O Papel da Inteligência Artificial
O uso da Inteligência Artificial (IA) na terapia pode ser aplicado a diversos ramos, como na quimioterapia neoadjuvante, na imunoterapia, na terapia dirigida, entre outros (Yang, 2024).

(Integrating Artificial Intelligence for Academic Advanced Therapy Medicinal Products: Challenges and Opportunities -Cristobal Aguilar-Gallar, 2024)
As duas abordagens da IA mais utilizadas na área da terapêutica são denominadas Machine Learning (ML) e Deep Learning (DL).
O ML funciona com base no uso de algoritmos para analisar e aprender a partir de informação pré-existente, tomar decisões e efetuar previsões acerca de casos reais. Já o DL tem algumas bases semelhantes ao ML, no entanto estende-se a uma rede neural de algoritmos de diversas camadas para implementar tarefas, e tem vindo a apresentar grande eficiência a encontrar estruturas complexas em dados de larga escala.
O DL apresenta mais aplicações em comparação com o ML em diferentes áreas, como no reconhecimento de imagens, na previsão da expressão de genes e no impactos de doenças (Yang, 2024).
A partir das técnicas com DL, como a CNN (convolution neural network), é possível processar melhor os dados complexos individualmente, de modo a auxiliar o processo de decisão em terapias personalizadas (Yang, 2024), com maior precisão, reduzindo e otimizando a elevada carga de trabalho dos profissionais de saúde (Huang, 2025). Como dados complexos, inclui-se dados multimodais, como registos médico-eletrônicos, dados moleculares, radiológicos e patológicos (Yang, 2024).
Porém, os modelos gerados pela IA requerem sempre validação dos dados coletados, com outros dados externos, algo crucial para a credibilidade do modelo gerado pelos algoritmos da IA. A falha de validação dos dados pode resultar em uma caracterização de um modelo não generalizável (Yang, 2024). Além disso, podem haver problemas éticos, como a privacidade de informação, o consentimento do doente e o risco de decisões incorretas.

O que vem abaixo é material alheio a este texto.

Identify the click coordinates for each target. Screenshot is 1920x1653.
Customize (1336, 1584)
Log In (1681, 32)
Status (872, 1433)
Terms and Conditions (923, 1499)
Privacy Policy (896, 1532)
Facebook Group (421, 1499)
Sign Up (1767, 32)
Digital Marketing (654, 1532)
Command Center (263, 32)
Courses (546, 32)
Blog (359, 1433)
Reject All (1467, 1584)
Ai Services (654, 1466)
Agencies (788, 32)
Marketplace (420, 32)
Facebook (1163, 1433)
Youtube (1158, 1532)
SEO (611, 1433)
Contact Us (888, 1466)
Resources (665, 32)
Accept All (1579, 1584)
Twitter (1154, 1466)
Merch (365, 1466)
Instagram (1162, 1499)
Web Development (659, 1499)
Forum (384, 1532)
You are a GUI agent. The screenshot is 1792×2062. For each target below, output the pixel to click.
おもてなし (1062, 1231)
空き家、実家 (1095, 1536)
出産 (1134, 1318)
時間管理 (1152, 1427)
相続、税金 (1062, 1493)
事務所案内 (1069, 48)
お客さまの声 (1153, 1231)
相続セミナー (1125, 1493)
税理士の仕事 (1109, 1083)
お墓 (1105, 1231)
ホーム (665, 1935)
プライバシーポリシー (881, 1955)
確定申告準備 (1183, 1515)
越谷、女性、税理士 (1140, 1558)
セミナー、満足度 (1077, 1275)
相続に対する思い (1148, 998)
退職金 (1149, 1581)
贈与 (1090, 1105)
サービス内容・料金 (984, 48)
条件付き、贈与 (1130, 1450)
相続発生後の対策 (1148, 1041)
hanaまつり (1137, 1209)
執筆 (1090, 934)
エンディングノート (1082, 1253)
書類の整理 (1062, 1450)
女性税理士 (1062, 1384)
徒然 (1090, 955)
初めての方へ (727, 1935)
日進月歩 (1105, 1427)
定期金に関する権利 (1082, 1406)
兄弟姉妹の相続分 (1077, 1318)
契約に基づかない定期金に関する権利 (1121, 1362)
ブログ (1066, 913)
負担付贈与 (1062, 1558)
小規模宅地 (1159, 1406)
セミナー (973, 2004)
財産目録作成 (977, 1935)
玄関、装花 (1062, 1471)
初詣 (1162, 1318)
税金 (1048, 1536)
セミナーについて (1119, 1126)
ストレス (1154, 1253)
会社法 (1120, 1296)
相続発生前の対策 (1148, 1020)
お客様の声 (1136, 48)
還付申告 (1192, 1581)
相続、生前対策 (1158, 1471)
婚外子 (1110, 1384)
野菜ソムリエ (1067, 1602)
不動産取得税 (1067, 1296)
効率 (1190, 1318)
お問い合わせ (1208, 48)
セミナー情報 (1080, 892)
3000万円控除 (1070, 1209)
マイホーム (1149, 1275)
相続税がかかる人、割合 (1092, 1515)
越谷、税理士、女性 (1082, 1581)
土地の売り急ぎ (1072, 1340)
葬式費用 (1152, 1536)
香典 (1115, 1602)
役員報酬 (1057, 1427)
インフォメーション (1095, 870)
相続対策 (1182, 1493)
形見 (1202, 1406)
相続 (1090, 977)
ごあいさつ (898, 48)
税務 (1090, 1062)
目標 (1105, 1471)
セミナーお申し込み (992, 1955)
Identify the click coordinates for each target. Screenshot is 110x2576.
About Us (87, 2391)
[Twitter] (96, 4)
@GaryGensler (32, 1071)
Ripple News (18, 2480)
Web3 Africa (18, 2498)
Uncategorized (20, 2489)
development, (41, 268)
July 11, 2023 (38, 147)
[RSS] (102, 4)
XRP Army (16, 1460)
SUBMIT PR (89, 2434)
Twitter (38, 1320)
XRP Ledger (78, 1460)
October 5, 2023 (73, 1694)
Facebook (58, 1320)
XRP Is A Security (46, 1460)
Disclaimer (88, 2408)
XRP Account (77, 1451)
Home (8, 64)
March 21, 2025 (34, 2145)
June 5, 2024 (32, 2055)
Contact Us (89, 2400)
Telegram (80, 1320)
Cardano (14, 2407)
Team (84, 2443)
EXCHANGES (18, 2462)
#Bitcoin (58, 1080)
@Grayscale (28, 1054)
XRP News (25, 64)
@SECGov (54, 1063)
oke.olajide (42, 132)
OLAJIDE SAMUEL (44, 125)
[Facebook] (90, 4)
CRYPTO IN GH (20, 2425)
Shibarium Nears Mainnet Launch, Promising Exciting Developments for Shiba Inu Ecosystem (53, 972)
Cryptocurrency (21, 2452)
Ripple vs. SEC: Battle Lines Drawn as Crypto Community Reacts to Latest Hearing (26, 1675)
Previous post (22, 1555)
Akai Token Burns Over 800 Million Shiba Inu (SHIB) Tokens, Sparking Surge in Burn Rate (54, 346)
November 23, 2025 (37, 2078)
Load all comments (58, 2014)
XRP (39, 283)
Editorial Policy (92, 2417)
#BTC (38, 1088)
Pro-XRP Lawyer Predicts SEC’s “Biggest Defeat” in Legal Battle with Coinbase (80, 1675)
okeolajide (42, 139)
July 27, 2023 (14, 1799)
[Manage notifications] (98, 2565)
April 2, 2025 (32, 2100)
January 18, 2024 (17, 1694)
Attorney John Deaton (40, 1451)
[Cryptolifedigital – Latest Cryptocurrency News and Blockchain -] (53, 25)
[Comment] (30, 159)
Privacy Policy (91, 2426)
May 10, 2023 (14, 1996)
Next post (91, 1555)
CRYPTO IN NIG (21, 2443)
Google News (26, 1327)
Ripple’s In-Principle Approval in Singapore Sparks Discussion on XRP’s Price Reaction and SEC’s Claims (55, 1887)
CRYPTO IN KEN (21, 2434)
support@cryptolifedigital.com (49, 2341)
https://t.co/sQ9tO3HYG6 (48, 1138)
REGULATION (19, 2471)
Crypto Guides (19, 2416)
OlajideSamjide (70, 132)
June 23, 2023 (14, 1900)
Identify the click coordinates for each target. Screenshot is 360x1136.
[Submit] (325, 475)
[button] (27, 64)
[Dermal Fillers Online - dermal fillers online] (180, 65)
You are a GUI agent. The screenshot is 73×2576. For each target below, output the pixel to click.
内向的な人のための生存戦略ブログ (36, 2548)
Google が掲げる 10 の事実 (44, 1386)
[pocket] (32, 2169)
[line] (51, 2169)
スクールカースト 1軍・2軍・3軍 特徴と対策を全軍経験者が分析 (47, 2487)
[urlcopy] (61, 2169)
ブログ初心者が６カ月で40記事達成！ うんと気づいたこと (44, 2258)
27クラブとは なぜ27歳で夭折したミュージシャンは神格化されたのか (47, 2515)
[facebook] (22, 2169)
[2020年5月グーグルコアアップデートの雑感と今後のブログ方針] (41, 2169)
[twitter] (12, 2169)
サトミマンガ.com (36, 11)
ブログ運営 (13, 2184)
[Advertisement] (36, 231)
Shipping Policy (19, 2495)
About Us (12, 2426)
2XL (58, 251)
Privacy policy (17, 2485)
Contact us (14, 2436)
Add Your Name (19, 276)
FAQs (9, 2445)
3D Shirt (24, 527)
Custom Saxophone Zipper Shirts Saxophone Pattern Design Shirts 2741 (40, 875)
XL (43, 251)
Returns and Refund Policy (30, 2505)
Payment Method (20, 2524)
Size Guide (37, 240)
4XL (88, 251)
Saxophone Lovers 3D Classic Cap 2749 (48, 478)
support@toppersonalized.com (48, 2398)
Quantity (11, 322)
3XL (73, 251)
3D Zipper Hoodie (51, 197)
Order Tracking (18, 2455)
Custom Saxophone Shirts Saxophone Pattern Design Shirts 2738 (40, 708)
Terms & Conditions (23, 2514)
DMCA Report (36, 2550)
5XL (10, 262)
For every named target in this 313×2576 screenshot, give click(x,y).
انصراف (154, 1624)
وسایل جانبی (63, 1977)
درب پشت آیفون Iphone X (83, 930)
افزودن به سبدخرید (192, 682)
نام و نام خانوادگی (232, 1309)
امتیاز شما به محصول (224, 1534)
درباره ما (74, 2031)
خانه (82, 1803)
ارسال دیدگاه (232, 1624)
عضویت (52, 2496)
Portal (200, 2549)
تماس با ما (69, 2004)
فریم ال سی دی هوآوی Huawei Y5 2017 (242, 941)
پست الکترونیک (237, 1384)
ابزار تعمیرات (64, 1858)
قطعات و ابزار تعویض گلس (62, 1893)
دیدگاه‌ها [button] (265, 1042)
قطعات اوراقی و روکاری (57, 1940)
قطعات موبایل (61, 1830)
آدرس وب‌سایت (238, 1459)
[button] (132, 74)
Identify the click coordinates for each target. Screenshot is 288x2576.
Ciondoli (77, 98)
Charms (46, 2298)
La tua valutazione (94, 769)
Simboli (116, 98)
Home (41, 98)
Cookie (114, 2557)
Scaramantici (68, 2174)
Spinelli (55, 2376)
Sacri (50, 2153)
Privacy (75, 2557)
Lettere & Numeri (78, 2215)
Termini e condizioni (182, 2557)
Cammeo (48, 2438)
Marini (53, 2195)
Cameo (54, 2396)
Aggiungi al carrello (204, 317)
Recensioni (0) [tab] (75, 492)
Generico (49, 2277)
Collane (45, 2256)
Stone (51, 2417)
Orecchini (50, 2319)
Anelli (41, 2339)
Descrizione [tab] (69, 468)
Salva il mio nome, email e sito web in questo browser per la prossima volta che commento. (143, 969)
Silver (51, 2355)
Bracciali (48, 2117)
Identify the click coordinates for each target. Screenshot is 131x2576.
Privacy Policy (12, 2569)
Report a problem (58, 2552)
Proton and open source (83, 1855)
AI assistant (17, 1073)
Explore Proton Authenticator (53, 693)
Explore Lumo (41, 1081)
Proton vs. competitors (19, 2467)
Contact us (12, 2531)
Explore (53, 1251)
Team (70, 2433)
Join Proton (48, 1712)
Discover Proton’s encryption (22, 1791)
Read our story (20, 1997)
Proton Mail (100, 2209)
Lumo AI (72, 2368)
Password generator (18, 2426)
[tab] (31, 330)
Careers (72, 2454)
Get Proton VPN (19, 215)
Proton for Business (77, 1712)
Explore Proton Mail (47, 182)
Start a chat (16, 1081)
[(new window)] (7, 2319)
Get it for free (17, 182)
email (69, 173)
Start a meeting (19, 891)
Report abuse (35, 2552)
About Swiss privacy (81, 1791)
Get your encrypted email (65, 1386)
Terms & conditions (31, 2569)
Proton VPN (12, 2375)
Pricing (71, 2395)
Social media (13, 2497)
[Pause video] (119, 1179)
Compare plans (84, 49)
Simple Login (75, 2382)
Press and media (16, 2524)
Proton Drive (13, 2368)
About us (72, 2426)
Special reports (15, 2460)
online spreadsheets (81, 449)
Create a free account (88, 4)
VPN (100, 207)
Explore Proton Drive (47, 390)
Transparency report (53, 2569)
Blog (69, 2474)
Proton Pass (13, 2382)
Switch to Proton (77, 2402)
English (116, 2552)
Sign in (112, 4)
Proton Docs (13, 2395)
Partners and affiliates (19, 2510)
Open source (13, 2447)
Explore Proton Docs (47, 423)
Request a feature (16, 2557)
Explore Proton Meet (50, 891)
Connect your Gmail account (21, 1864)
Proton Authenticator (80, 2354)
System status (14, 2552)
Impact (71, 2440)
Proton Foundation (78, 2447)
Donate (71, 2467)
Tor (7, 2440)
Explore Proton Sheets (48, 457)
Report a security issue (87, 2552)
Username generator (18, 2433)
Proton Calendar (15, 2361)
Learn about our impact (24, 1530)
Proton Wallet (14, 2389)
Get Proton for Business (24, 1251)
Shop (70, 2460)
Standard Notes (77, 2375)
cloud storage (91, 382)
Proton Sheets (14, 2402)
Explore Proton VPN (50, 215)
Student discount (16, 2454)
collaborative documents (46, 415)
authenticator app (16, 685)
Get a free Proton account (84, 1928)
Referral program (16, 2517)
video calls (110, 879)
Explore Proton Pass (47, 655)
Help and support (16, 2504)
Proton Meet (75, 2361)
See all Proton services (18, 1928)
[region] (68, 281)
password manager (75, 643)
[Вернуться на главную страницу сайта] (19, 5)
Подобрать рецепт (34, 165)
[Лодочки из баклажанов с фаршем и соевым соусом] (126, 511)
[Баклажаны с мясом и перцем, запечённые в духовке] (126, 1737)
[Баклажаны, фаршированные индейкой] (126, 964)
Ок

Os modelos existentes baseiam-se em dados privados e sensíveis do doente como a identidade, estado de saúde, diagnósticos e informações de tratamentos. Para os doentes, coletar essa informação sem consentimento infringe os seus direitos e possivelmente interesses no caso de roubo ou uso impróprio da informação (Yang, 2024).
Acerca de responsabilidades no caso de erro de diagnóstico ainda há questões sem resposta clara – a responsabilidade deve recair aos médicos, aos hospitais ou aos desenvolvedores da IA? Isto requer que estudos futuros desenvolvam estruturas regulatórias para assegurar a implementação da IA em conformidade com as normas da área de saúde (Huang, 2025).
Outro aspecto importante a melhorar, é a transparência e a interpretabilidade clínica dos modelos de IA. Muitos modelos carecem de interpretabilidade, de tal modo que dificulta a compreensão dos diagnósticos gerados por IA por parte dos médicos (Huang, 2025).
Em suma, a IA apresenta elevado potencial em diversas áreas, de modo a auxiliar no diagnóstico, na previsão dos resultados de uma terapia e na interpretação de informações complexas, apesar de ainda existirem problemas relacionados com o seu uso. Logo, atualmente são necessários mais estudos acerca do uso da IA na área da saúde.